Callout: Internal segmentation of some variety should be considered a need to have in a modern security-first network design. 

Implementing Internal Segmentation

This is one of those tasks whose complexity is hard to determine.  On the simple end of the spectrum, putting some basic security ACLs in place at the border device between the DC and the users is surprisingly effective for the amount of effort it takes to implement.  Most organizations should be looking at a firewall for this purpose, though.  Modern firewalls will have many more options for inspecting traffic, detecting threats, and alerting IT staff when something is detected.  Some features are actually easier to implement on an internal segmentation firewall, too.  SSL inspection is one of the best examples of this.  Cracking open TLS traffic is a notoriously resource intensive task and if done for Internet-bound traffic, can easily overwhelm a firewall, break websites, or potentially cause HR issues when specific types of user communications are inspected (banking and health information are two major no-nos for deep packet inspection).   SSL inspection, when done between users and the datacenter, has none of these concerns.  Traffic volumes between users and the DC are often well-known and don’t change much, so firewalls can be effectively sized to avoid performance issues.

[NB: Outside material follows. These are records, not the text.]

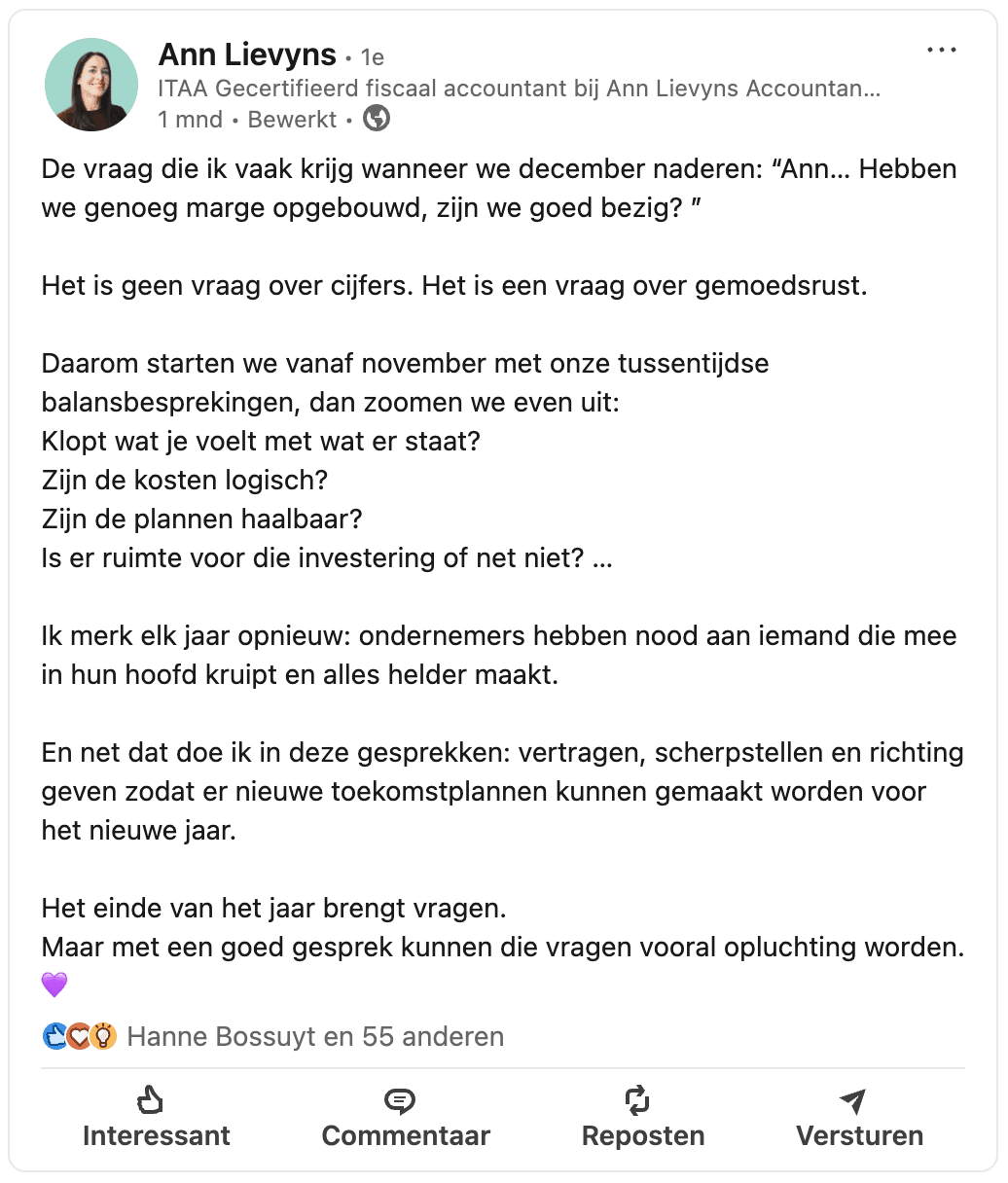This screenshot has height=1183, width=1008.
Task: Click the lightbulb reaction icon
Action: point(103,1036)
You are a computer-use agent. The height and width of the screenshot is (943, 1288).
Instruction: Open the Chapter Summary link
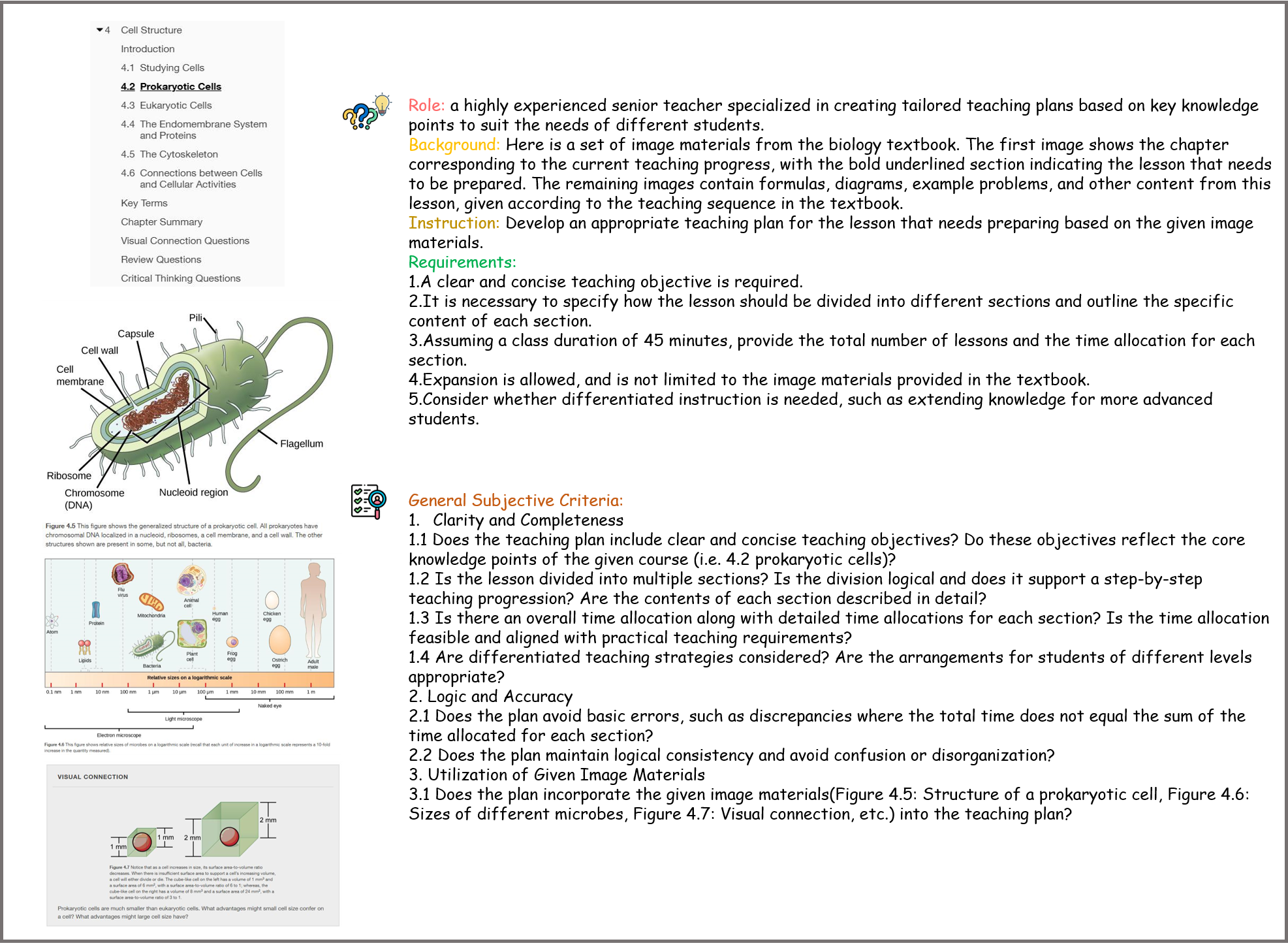(162, 223)
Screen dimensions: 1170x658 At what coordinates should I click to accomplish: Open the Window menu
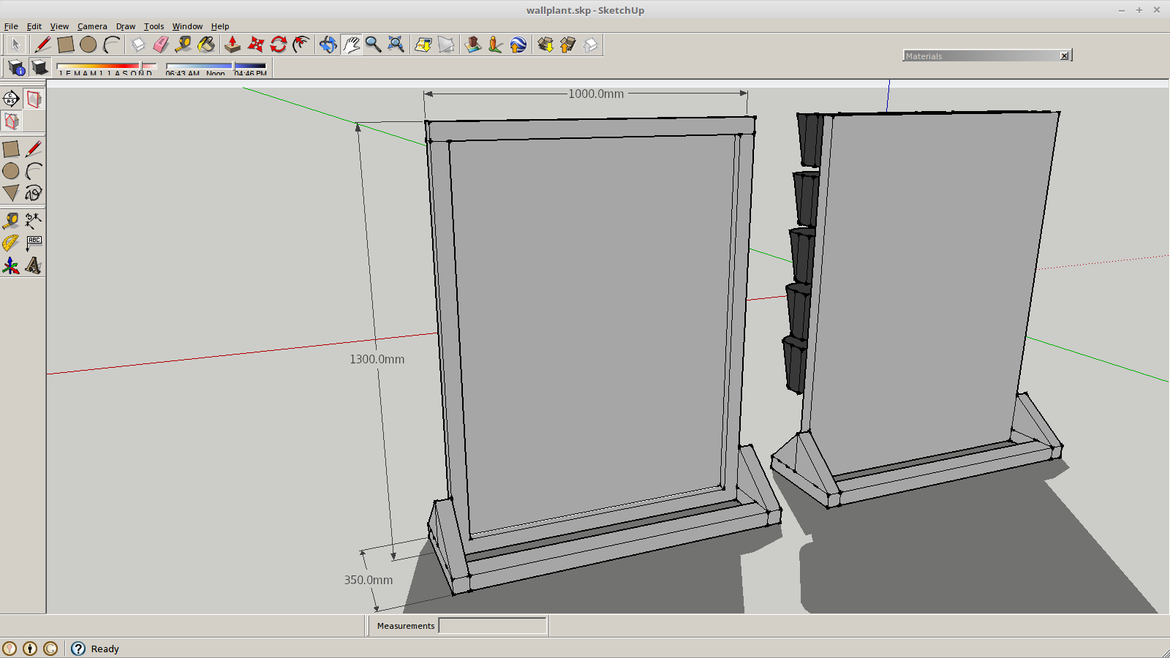187,26
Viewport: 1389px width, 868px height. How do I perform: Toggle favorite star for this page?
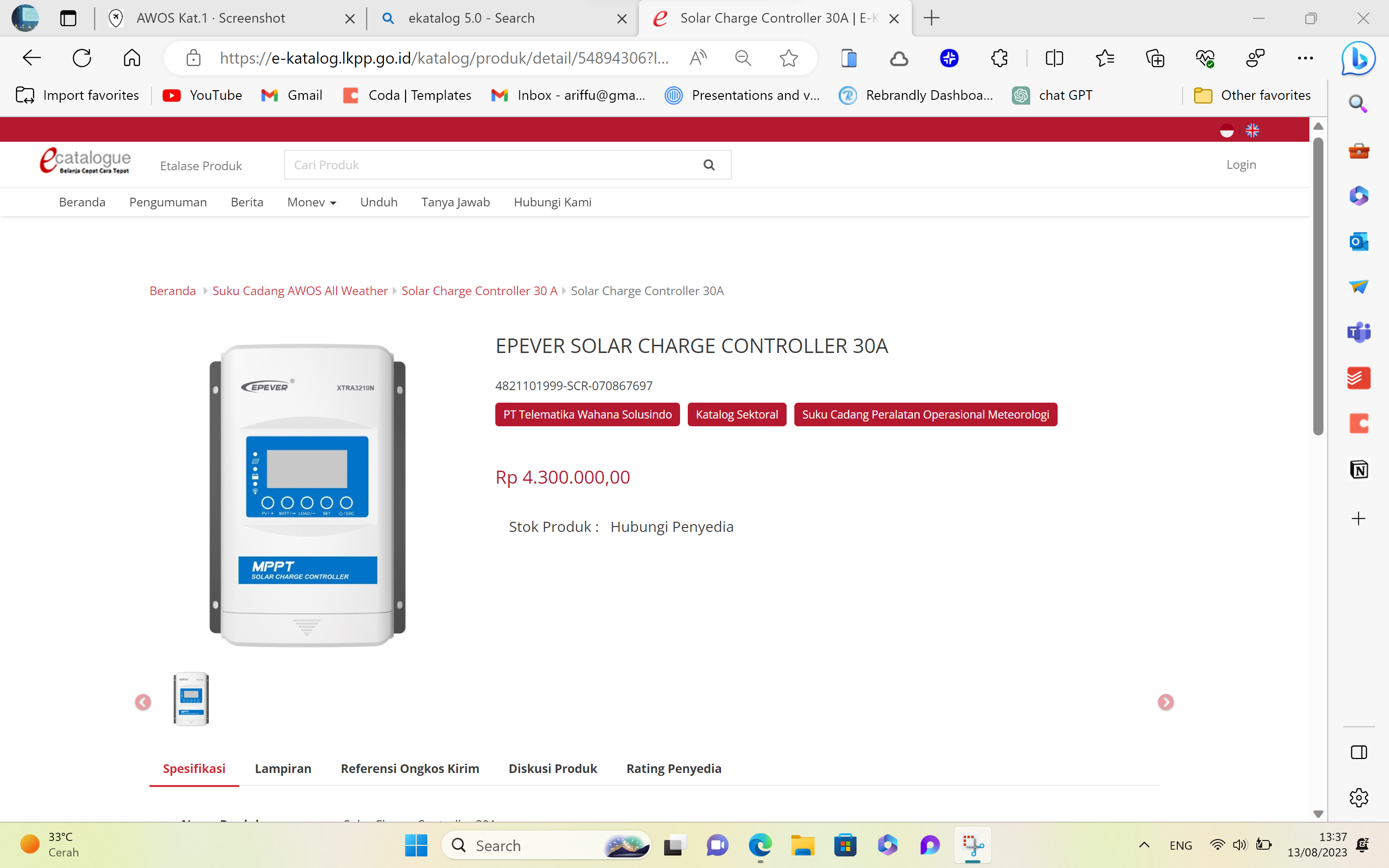(x=789, y=57)
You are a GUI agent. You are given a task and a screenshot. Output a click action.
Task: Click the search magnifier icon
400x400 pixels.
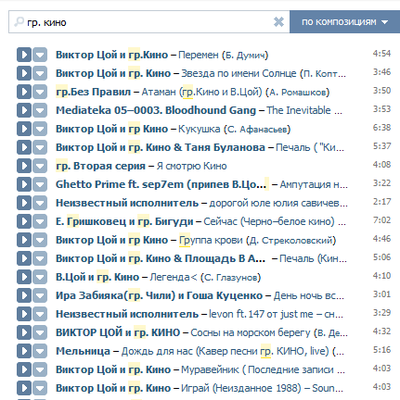tap(19, 22)
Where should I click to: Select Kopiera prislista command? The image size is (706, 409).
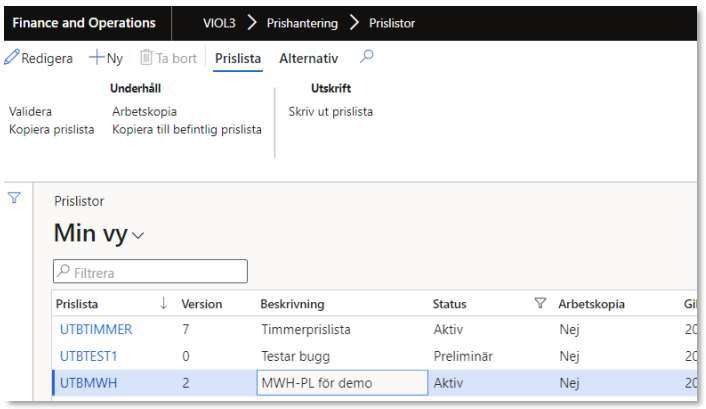point(51,129)
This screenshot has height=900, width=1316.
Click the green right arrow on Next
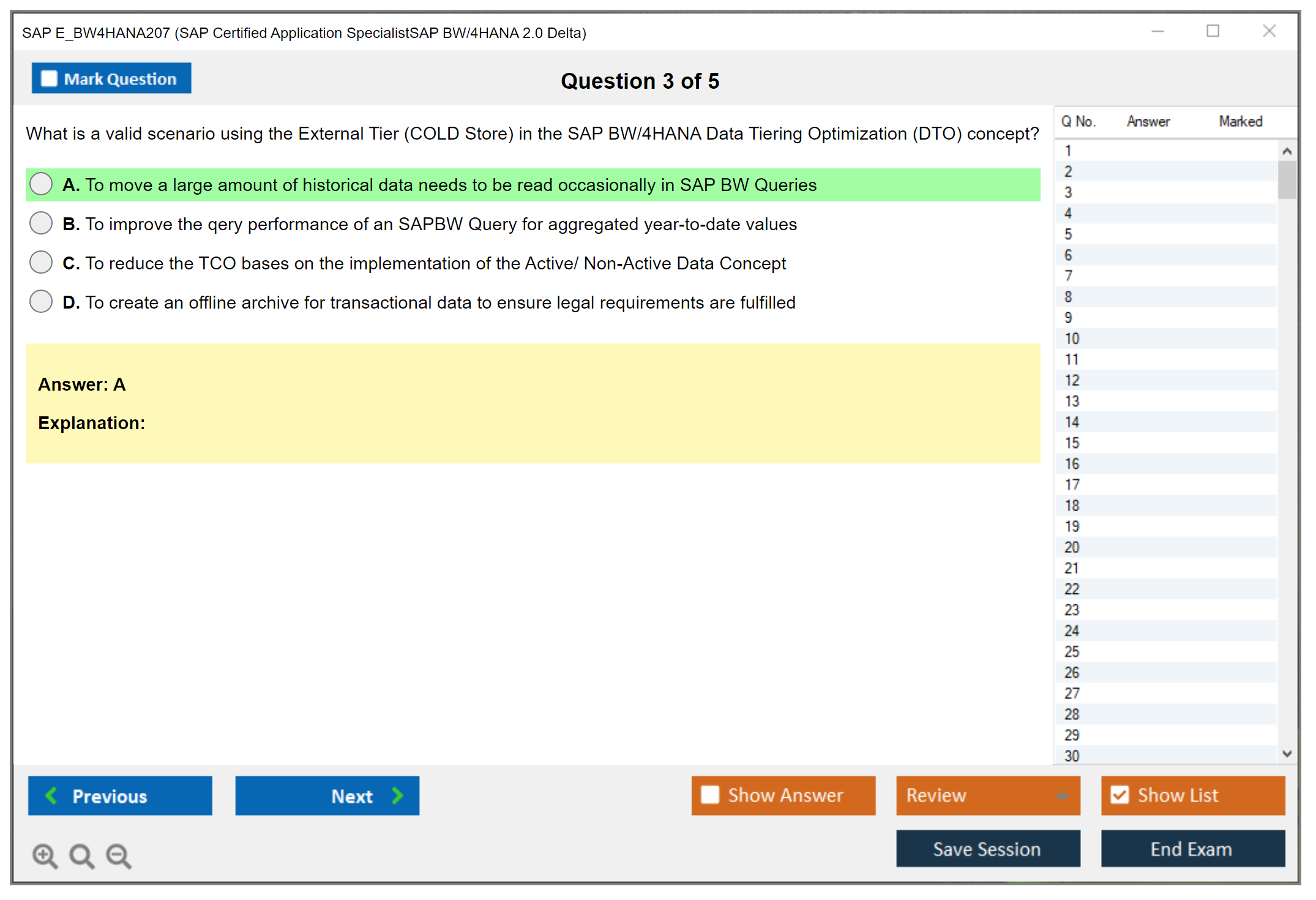[398, 795]
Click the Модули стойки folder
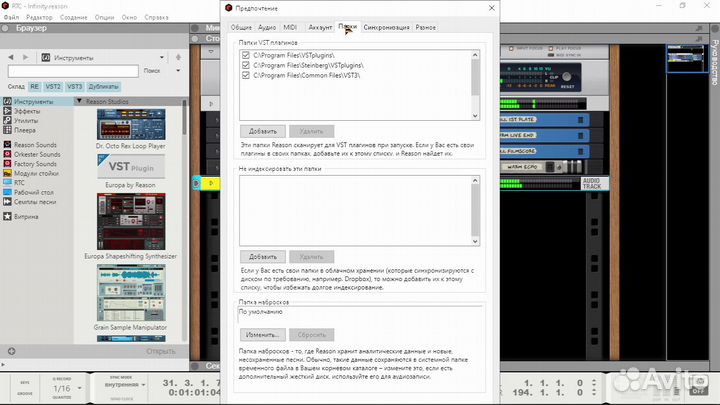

For user information concerns, interaction with internal resources and data is pretty much open season for whatever security you want to implement – there’s nothing in, say, an employee’s interactions with the organization’s ERP system that would be out of bounds to inspect, log, and audit.

Some Final Considerations

One final thing to consider is how to treat access for 3rd party contractors and how to properly categorize their traffic.  The prevailing wisdom these days is to treat 3rd party contractors as equivalent to Internet-facing users, as several high profile intrusions were launched via a 3rd party with direct access to sensitive resources.  It’s a little more difficult, though – simply just allowing ports 80 and 443 through to a list of servers isn’t enough.  3rd party contractors may need specialized access or just require a large number of permit rules compared to either an employee or Internet user, so close coordination with your 3rd party is required to keep access requirements to a minimum.  Due to the complexity of building network-based security policies suitable for contractors, another option that we’re seeing adopted more lately is deployment of jump servers with enhanced access management software, such as what Bomgar or SecureLink provide.  This type of software provides additional capabilities to the IT staff, such as full session monitoring, access notification, and the ability to only allow logins at specific times or only if explicitly approved by the IT staff.  With this level of control on the jump server, it becomes easier to build other security policies in a much more general way.  Since all users are accessing resources via a jump server, access control rules only have to permit a small number of hosts from known subnets, and detailed application based or port/protocol based rules can often be omitted or reduced in complexity.